- Presented by: Steve Paikin Mary Hynes Paula Todd
- Country of origin: Canada
- No. of episodes: unknown

Original release
- Network: TVOntario
- Release: 1994 – June 30, 2006

= Studio 2 =

Studio 2 is a daily (weeknights) current affairs newsmagazine on TVOntario in Ontario, Canada. The show won several Gemini Awards, and was hosted by Steve Paikin and Paula Todd (who replaced original co-host Mary Hynes in the show's third season), and first aired in 1994.

TVOntario announced the program's termination on June 29, 2006. The final episode aired on June 30, and was replaced that fall with a new series hosted by Paikin, The Agenda.

Rather than a newscast style, Studio 2 tackled certain current news stories affecting many Canadians with a focus often on Ontario. Regular topics on the show included healthcare, federal politics, provincial politics, terrorism, foreign affairs, the environment, the arts and many others. The show usually performed a deep analysis, often with open discussions among experts or even interviewing specific figures involved in the issues. Also included were arts and current affairs documentary segments, live performance, and in-depth personal interviews.

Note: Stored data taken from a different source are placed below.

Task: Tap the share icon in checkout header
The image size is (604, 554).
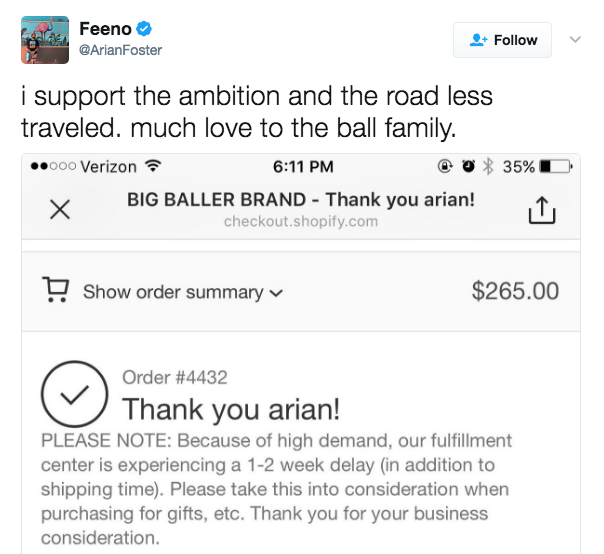Action: tap(539, 210)
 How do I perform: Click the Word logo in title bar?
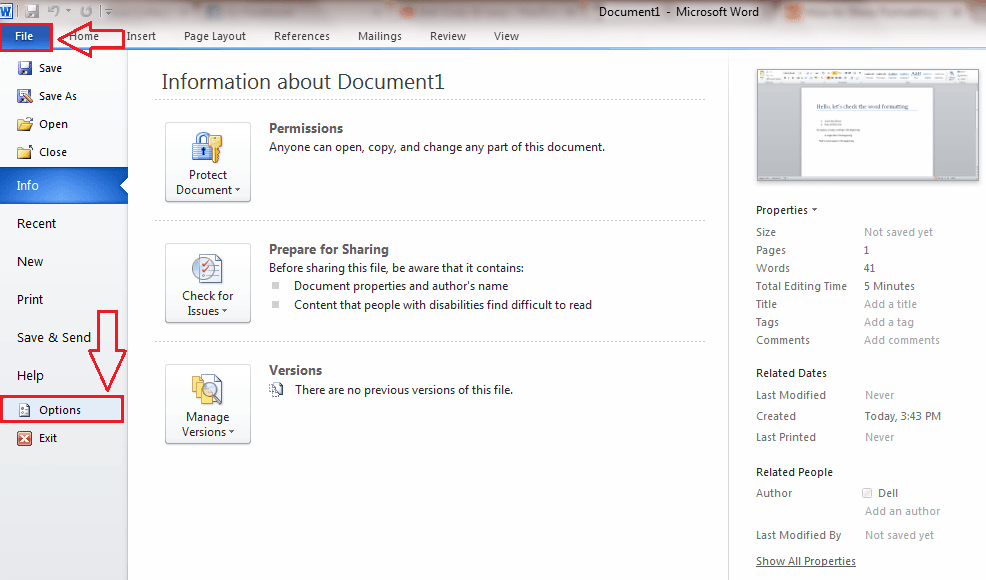click(6, 11)
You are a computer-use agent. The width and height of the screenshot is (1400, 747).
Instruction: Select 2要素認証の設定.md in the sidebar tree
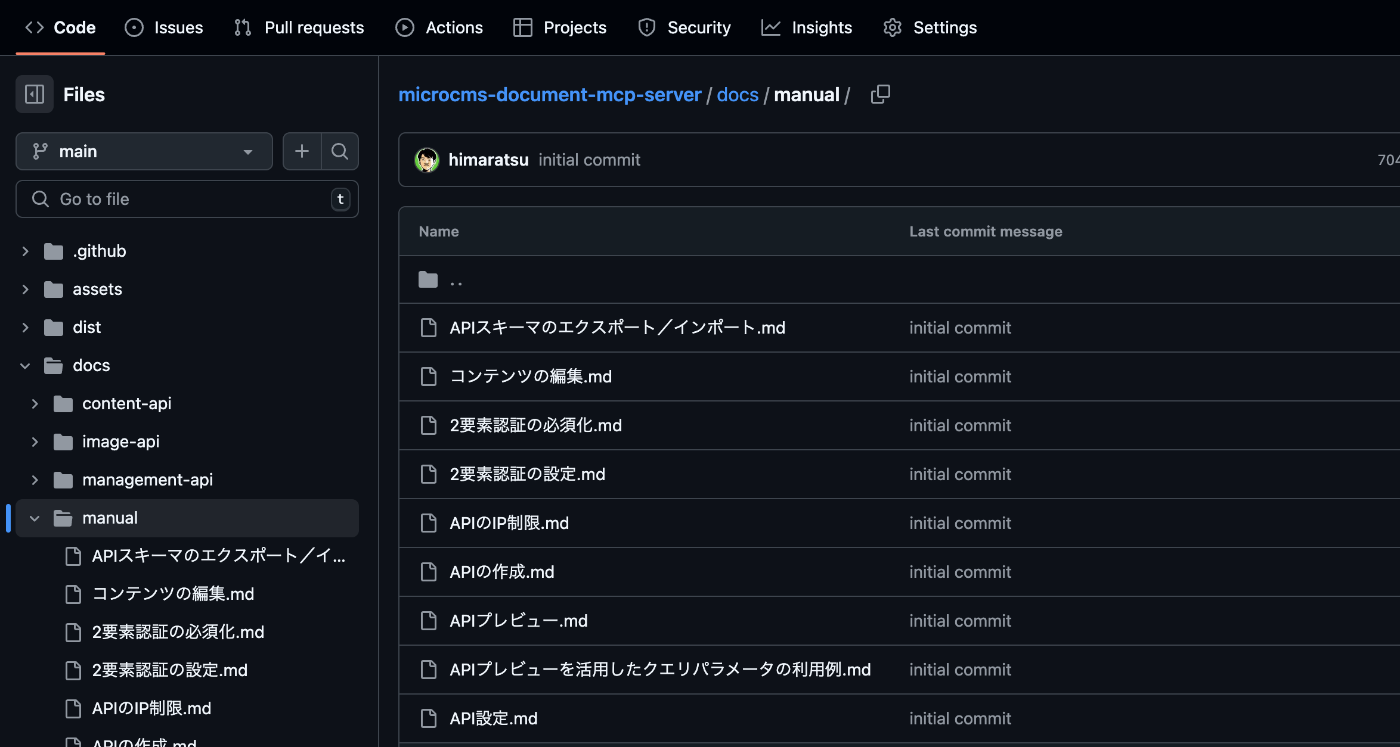[x=169, y=670]
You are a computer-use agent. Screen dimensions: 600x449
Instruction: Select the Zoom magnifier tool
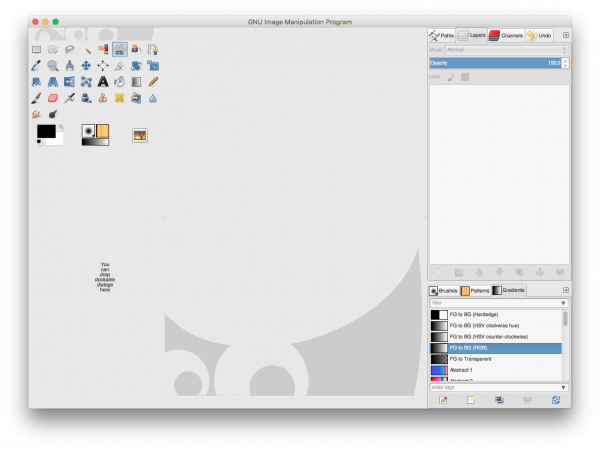[53, 66]
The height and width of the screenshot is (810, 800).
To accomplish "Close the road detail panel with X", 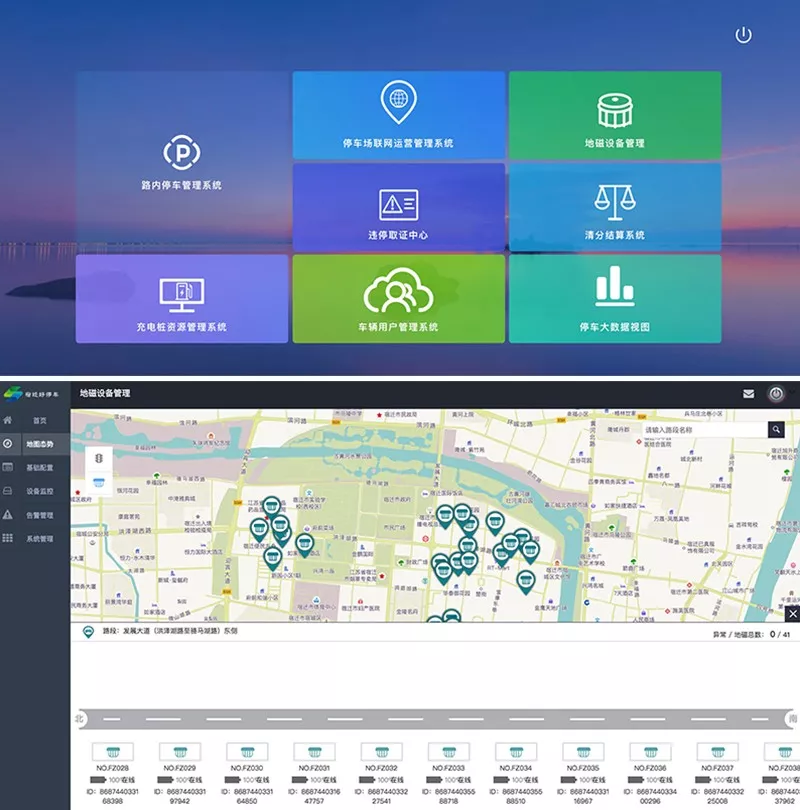I will pyautogui.click(x=792, y=613).
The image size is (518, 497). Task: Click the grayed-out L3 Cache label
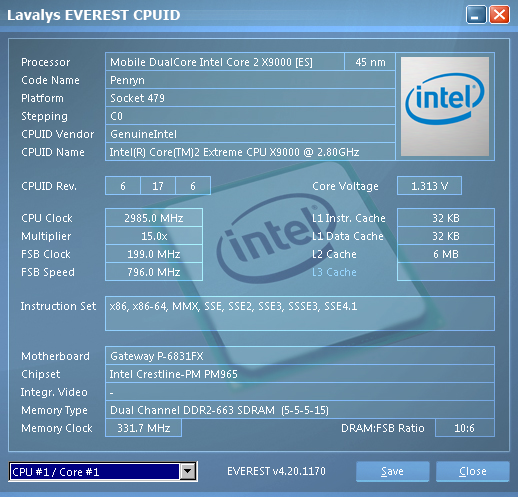(x=334, y=272)
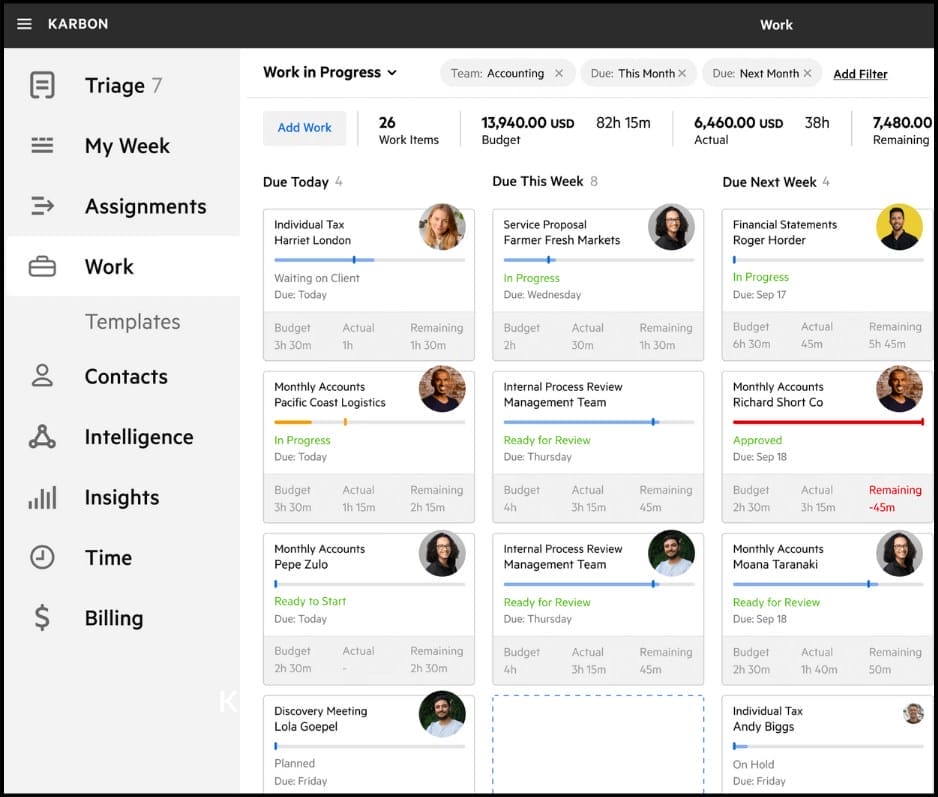Click the My Week list icon
938x797 pixels.
click(x=42, y=146)
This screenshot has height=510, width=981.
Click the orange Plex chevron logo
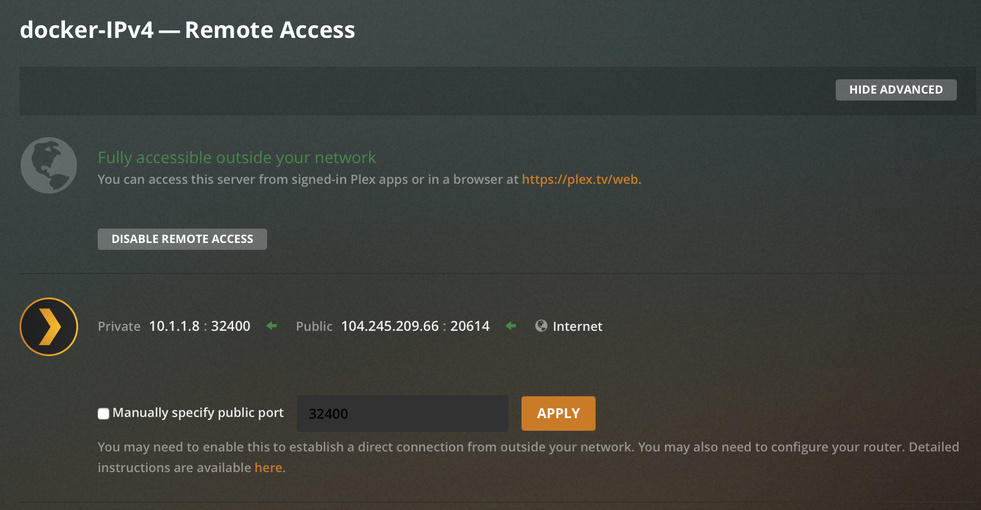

The show was partially integrated with two other TVOntario series hosted by Paikin, Fourth Reading and Diplomatic Immunity, which used the same studio and production team and aired immediately after Studio 2 on their respective nights, but were treated and billed as separate series rather than segments of Studio 2. Fourth Reading had already been in production for two years before Studio 2 premiered, while Diplomatic Immunity began as a segment on Studio 2 before being spun off into its own series in 1998. However, when Studio 2 was replaced with The Agenda, the new program fully subsumed both Fourth Reading and Diplomatic Immunity as well.